Gioia al gol del pareggio, tifosi giallorossi aggrediti in tribuna a Martina Franca

Un piccolo gruppo di tifosi del Lecce presenti in tribuna centrale allo stadio ‘Tursi’ viene accerchiato e minacciato dopo l’esultanza per il gol al novantesimo di Vecsei. Sul posto Polizia e Carabinieri.

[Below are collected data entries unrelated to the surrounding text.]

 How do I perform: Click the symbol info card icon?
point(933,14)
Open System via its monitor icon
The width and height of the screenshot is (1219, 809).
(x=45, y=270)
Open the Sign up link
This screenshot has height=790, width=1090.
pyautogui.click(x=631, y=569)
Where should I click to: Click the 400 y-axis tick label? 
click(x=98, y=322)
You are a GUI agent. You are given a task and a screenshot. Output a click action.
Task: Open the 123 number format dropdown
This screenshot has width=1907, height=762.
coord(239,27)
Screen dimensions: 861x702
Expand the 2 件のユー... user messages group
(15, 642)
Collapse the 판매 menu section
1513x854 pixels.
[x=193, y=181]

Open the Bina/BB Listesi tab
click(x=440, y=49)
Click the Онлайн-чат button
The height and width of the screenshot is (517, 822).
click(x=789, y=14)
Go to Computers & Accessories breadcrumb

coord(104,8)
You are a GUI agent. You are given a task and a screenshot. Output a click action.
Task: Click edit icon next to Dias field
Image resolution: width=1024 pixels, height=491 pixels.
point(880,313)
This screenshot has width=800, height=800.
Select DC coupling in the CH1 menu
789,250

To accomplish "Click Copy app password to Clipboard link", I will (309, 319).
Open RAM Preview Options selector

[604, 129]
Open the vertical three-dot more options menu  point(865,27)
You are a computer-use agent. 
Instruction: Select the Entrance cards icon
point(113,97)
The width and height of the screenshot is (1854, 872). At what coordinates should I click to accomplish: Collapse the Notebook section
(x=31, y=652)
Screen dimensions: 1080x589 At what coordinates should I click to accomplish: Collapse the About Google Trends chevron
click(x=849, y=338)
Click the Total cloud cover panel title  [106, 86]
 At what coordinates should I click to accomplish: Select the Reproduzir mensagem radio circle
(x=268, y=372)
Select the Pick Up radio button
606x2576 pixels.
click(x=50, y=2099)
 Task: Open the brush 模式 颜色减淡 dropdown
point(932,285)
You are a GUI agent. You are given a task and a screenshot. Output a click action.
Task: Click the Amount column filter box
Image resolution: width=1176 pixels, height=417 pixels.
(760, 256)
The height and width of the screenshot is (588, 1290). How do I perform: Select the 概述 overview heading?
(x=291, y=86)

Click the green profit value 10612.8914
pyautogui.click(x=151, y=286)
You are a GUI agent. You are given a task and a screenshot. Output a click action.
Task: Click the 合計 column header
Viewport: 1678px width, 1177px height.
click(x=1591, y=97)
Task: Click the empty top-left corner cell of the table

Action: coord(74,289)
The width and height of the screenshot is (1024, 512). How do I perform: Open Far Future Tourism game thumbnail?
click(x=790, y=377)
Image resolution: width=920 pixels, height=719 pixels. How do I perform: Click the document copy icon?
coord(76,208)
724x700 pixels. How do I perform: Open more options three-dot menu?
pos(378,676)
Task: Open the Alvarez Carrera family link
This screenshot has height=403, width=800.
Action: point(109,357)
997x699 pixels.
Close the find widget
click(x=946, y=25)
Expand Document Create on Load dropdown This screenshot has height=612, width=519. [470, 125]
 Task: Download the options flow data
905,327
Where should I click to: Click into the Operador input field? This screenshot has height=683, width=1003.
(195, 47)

La bellezza del calcio risiede anche in un gol al novantesimo minuto. Difficile da digerire per i tifosi avversari, ma al contempo determinante una gioia immensa negli altri supporter. Come reprimere, del resto, un’emozione così “primordiale” e vera? Ciò è accaduto, ieri, ad alcuni sostenitori giallorossi presenti a Martina Franca, in occasione del derby tutto pugliese a Lecce tenutosi presso lo stadio “Tursi”. Vecsei pareggia allo scadere dei tempi regolamentari dopo un match in cui Diop e Papini – nonostante la buona volontà – sono riusciti a sprecare quasi l’impossibile. Ed ecco che, finalmente, giunge la tanto agognata rete del talentino ungherese.
 
Succede, però, che quella decina di fan salentini – evidentemente residenti fuori regione o comunque accreditati all’interno della tribuna centrale (considerando che la vendita di tagliandi venne vietata nei giorni scorsi dalla Prefettura di Taranto) – viene minacciata e aggredita dopo l’esultanza manifestata a pochi istanti dal termine della gara. Tutt’ad un tratto si crea una piccola calca, determinando l’intervento immediato degli steward per contenere l’ira dei più “accaldati”.
 
Passano i secondi, eppure la situazione rischia di degenerare. Man mano sopraggiungono altri ultras biancazzurri (penetrati dalla loro postazione con semplicità disarmante), diretti verso il difensore Rullo il Presidente Lippolis. L’ex Lecce viene accusato d’aver lasciato spazio a Vecsei in occasione dell’1-1. L’altro, forse, “colpevole” d’essere leccese. C’è voluto l’intervento delle forze dell’ordine, dunque, per porre in salvo quel gruppetto preso di mira. Polizia e Carabinieri, infatti, hanno faticato non poco a riportare ordine. Emerge, purtroppo, un rammarico. Il settore centrale è un luogo dove spesso si recano genitori e figli. Non serve lamentarsi, dunque, se allo stadio vengono registrati cali di presenze.